Disciplining your children can be hard. But with the right attitude, disciplining your children can be a laugh riot!
I love putting my son in time-out, not letting him stay up any later, taking things away from him. Not food or shelter or love (I’m an asshole, not a psychopath!), but toys, and TV, and the other little perks of childhood. I don’t do it to instill values or help make him appreciate what he already has. I don’t even do it because he’s so spoiled already that it serves as a nice change of pace.
While those benefits are all well and good, I like depriving my son of the things he wants because it’s funny and it makes me feel better.
Disclaimer: You may want to ignore this post. I’m already on record explaining my love of lying to my child, and I consider tricking your kids into doing stuff they don’t want to do to be one of the hallmarks of successful parenting. Enjoying being the bad guy is another. (I’m not a great parent.)
You probably don’t enjoy disciplining your kids. Nobody wants to be the bad guy, and no one wants their kids to actually need discipline. But they do.
We’d all prefer our children to be so well-behaved that they never deserve a raised voice or a time-out or – GOD FORBID! – a spanking. In my experience, that’s fantasy. (If you have one of those magical, angelic kids who never does anything wrong, keep it to yourself and no one will get hurt. Also, stop lying.) Kids don’t instinctually do the right thing; they don’t even know what it is! They first need to be told, and shown, what the right thing is, then they need to be taught not to do the wrong thing. This is pretty much the crux of the whole parenting gig, and it consumes your life. But it doesn’t have to be a chore.
Every kid needs the (metaphorical) whip sometimes. It’s time we start enjoying the crack of it.

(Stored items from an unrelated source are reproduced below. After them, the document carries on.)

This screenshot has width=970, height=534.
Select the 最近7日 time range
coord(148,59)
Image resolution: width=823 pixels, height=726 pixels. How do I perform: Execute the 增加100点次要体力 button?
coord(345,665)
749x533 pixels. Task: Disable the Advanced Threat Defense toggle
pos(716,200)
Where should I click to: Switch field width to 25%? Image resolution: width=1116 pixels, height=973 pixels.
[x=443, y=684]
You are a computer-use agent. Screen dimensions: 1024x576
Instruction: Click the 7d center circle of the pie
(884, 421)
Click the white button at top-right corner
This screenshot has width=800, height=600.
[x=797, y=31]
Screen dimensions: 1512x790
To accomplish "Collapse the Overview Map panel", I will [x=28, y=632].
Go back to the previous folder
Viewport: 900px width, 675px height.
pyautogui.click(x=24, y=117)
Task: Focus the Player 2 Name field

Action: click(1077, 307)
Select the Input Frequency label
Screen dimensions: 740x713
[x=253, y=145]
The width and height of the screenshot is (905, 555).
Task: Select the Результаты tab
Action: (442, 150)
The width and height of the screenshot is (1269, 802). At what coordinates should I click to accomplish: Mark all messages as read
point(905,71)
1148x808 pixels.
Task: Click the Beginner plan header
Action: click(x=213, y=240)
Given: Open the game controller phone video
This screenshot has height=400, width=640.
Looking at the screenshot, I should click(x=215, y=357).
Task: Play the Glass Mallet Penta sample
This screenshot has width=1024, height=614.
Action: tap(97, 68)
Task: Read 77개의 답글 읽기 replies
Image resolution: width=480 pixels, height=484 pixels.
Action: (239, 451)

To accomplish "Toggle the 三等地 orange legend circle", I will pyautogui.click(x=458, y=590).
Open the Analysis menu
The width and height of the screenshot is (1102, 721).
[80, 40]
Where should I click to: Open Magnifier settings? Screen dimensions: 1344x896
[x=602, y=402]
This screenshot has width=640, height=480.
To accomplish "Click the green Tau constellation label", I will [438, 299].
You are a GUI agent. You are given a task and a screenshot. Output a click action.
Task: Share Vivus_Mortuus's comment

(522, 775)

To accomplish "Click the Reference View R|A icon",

Kids cry over anything and everything, there’s no way around it. There’s a reason sites like Reasons My Kid is Crying are so popular, and it’s not just that sobbing children are super-hilarious; it’s that sobbing children are inevitable. Your kid is just as likely to cry when you give him a snack or take him to the movies as he is when you send him to his room without dessert or take away his favorite Transformer. Children are insane. You have to inure yourself to it or your kid will own you.
You don’t have to go crazy. Most of the stuff my four-year-old does wrong these days is a result of ignorance, a lack of self-control, or basic social experimentation. He doesn’t know any better, he can’t help himself, and he wants to see what will happen. None of those things require Hammurabi’s code, and seeing as I don’t want my kid to be terrified of me, I try to find alternatives to the eye-for-an-eye route. But, given that his screw-ups and act-outs are absurdly, comically prolific, discipline is a large part of my day-to-day parenting routine. You have to try to make it a little more palatable. Hate laying down the law, dread applying consequences, and you’ll probably find yourself avoiding ever doing it, and your kid will grow up entitled, obnoxious, and out-of-control. Nobody wants that.
Have a little fun with discipline – fun with erecting behavioral expectations and boundaries that will inform your kids for the rest of their lives and ultimately shape the people they’ll become; ya know, small stakes – or you’ll go insane. I try not to take it too seriously. Sometimes it’s not easy; sometimes it can be gut-wrenching to bring the hammer down. But it has to be done, not only to raise good human beings, but to make it through the day/week/month/year/decade.
Remember, despite how traumatized your kid may seem, holding back that second straight episode of “Scooby-Doo” isn’t actually going to turn him into Hitler. Or turn you into Hitler.
Parenting is hard work. It can be a major drag. For every moment of joy, for every bit of progress, there are countless setbacks and meltdowns. Surviving those is mostly a matter of perspective. If you can learn to take your kids a little less seriously, find a way to enjoy even the least enjoyable aspects of being a parent, you’ll probably be better off in the long run. And so will your kids.
Nobody needs a stressed-out time bomb in the house. That fact that my son will go berserk because I turned the TV off is so ridiculous I have to laugh. Otherwise I might explode.
Besides, when you put the kid in time-out, you get the TV to yourself. That alone is worth a smile or two.